«Superare l’attuale modello incentrato sul Parco dell’Etna per approdare a una governance territoriale finalmente integrata fra tutte le istituzioni competenti». È l’auspicio di Aurelio Angelini, sociologo dell’Università di Palermo ma anche direttore della fondazione Unesco Sicilia, riguardo al futuro del monte Etna in veste di sito patrimonio dell’umanità. Un’idea che chiude un’analisi severa sull’attuale situazione alle falde del vulcano e che arriva in un momento particolare. Tiene banco, infatti, la pronuncia dell’autorità Antitrust sui problemi di tutela della concorrenza nella gestione dell’accesso alle zone sommitali della montagna nel dibattito che coinvolge i centri di Linguaglossa, Nicolosi e Castiglione di Sicilia. Intanto l’avvio della stagione escursionistica estiva si avvicina, chiamando a decisioni rapide dal punto di vista delle modalità di affidamento dei servizi di trasporto turistico in quota. «Il garante ci ha dato una nuova occasione per riflettere su come mettere effettivamente a valore un patrimonio inestimabile – ragiona Angelini – nell’ottica di un sistema di fruizione da uniformare ai criteri Unesco e senza ripetere gli errori del passato».

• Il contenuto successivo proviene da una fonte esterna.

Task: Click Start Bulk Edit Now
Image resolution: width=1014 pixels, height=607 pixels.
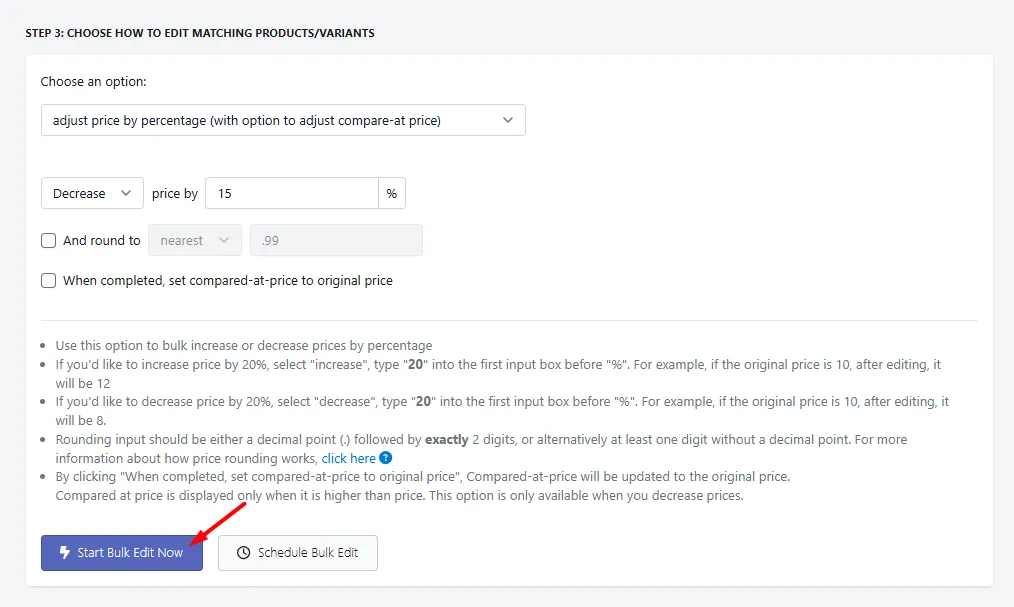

Sebbene però siano già passati quasi tre anni dall’inserimento dell’Etna nella World heritage list, restano ancora molte tappe da percorrere, con lo spettro di una revoca dell’iscrizione che – come ribadisce più volte lo stesso studioso – non è un’ipotesi del tutto infondata. Per Angelini «c’è grande carenza di servizi e il riconoscimento Unesco rischia di rimanere un’opportunità sprecata senza le basi per un’economia del turismo solida e matura nell’area etnea, possibile solo attraverso un reale coordinamento tra sito Unesco e innanzitutto le istituzioni pubbliche che gravitano su esso». Per farlo, occorre colmare proprio una delle prescrizioni dell’agenzia Onu sinora disattese, cioè l’istituzione di un Comitato di gestione dell’Etna sito Unesco, «la cabina di pilotaggio che manca, capace di mettere assieme enti e risorse attorno ad un sistema di fruizione unico per il vulcano, concentrandosi su servizi e infrastrutture».
Sul progetto sarebbero già al lavoro diversi sindaci dei Comuni del territorio pedemontano, con il via libera dell’assessorato regionale del Turismo retto da Anthony Barbagallo, e a giorni dovrebbero esserci novità concrete sul fronte della sua nascita. Il comitato è un ente già attivo ad esempio per il sito Unesco Palermo arabo-normanna e riunisce il Comune panormita, i diversi assessorati regionali competenti, la prefettura e alcune fondazioni. Al gruppo spetta il compito di redigere il piano di gestione che l’Unesco reclama per ogni area dichiarata patrimonio dell’umanità. Ma su questo punto c’è da tenere in conto lo stesso Parco dell’Etna che, fin dal 2013, rivendica per sé il ruolo di terminale della valorizzazione del vulcano anche in chiave Unesco. «L’ente Parco svolge una funzione importantissima, ma la sua missione per natura è limitata – incalza Angelini – Come si può programmare lo sviluppo dell’Etna senza coinvolgere la città di Catania o le università?». Il comitato non sarebbe «un nuovo fardello», ma lo strumento utile a realizzare «quella governance unitaria che ci serve soprattutto per avere tutte le carte in regola per l’acquisizione dei fondi europei 2014-2020».